GIVEN TEXT below:

Got back my math result...
today took back our A math common test result.. teacher juzz read out everyone result in tuto... wat can i say abt de result nia.. half happy half sad ba.. ok.. will say more detail abt tis thing.. before teacher read out our result.. i was expecting an A.. so when teacher read out kun zhang result de time.. i was very shock and started to scare.. he got C for it.. as he is better den me de.. as last semster if i not wrong.. his common test gt striaght A for every subj.. so when teacher say tat he gt C for his math.. i started to wrry for myself.. den as de name goes down.. our class mostly gt C, D and a fews fail.. really very scare i end up will be C or D or even fail... in de end.. i got a B for it.. so feel quite sad for it.. as it did not mit my expectation.. ok ah.. u all might think tat i gt B is already very gd le.. but ok la.. must be satisfield wif it.. as my sadness cannot be compare to some of my fren.. as some of them even fail.. can feel de sadness in them... to Gordon and zan hong.. i believe tat both of u can make it one including de rest of us.. dun gif up.. must really study hard for our end of semster le.. as it will be much tougher den common test..
and also must congrats xiaojian weihao and sheng rong.. they r de only three who gt A for our class.. wat had happen to our class le?? last semster... our class can be counted as de best class in term of adecedmic.. but today first time.. saw our class de morale are very down.. and being demolished.. we gt tis type of result isit teacher fault?? cuz he do not how to teach.. or our fault for not studying hard..?? but to be frank.. half half.. cannot totally blame our lec.. even though he really sux.. juzz dun noe how he still remian as teacher.. cuz i believe tat hardworking = success... but anyway.. jiayou AE... let us work hard together ba...

End of GIVEN TEXT.
INFORMATION SUPPLIED below:

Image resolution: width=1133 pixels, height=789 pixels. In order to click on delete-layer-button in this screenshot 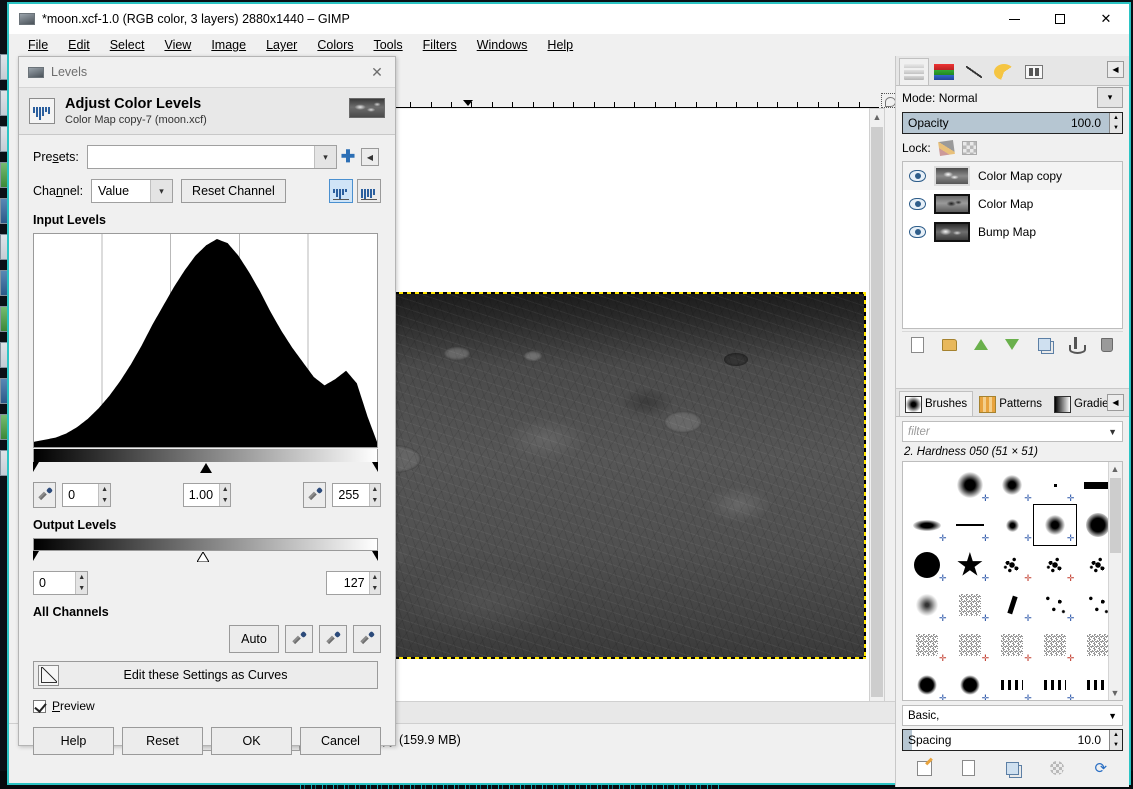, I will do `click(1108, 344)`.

End of INFORMATION SUPPLIED.

• **PROBLEM STATEMENT**:
Could you quote the blog post about the math test result between "and also must" and "hard together ba...", inclusive, word for word?

• **FINISHED TASK**:
and also must congrats xiaojian weihao and sheng rong.. they r de only three who gt A for our class.. wat had happen to our class le?? last semster... our class can be counted as de best class in term of adecedmic.. but today first time.. saw our class de morale are very down.. and being demolished.. we gt tis type of result isit teacher fault?? cuz he do not how to teach.. or our fault for not studying hard..?? but to be frank.. half half.. cannot totally blame our lec.. even though he really sux.. juzz dun noe how he still remian as teacher.. cuz i believe tat hardworking = success... but anyway.. jiayou AE... let us work hard together ba...